Doté d’une équipe ressource doublement qualifiée "Risques Naturels" et "Ingénierie du Littoral", le Département Géosciences et Infrastructures (DGI) du Cerema Normandie Centre est  reconnu depuis de nombreuses années pour ses implications et son expertise sur les thématiques littorales auprès des Institutions, Collectivités, Universitaires, Chercheurs ...

C’est donc tout naturellement que la commune de Sainte-Marguerite-sur-Mer s’est tournée vers le Cerema pour répondre à sa problématique.

 

1 - Problématique

Située à 8 km à l’Ouest de Dieppe, la valleuse [1] de Vastérival se localise sur les communes de Sainte-Marguerite-sur-Mer et Varengeville-sur-Mer. Elle est empruntée par un sentier débouchant, via un ouvrage, sur l’estran qui, lui-même, est bordé de falaises crayeuses littorales (22-25 m de hauteur). L’estran est un platier partiellement recouvert de placages de sable et de galets, guidés par l’interaction des différents courants (houle, marée, …) et du positionnement de la falaise et de l’ouvrage.
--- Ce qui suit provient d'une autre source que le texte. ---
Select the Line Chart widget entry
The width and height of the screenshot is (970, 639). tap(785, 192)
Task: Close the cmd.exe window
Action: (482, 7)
Cette valleuse, constituant l’un des rares accès à la mer entre le Cap d’Ailly et Dieppe (notamment pour les secours [2]), est affectée, sous l’effet des actions continentales, par de nombreux mouvements de terrains récurrents. Ces derniers génèrent des volumes de matériaux se propageant en point bas de valleuse. Par ailleurs, l’ouvrage permettant l’accès à l’estran est dégradé dans son intégrité et dans ses usages par les actions marines.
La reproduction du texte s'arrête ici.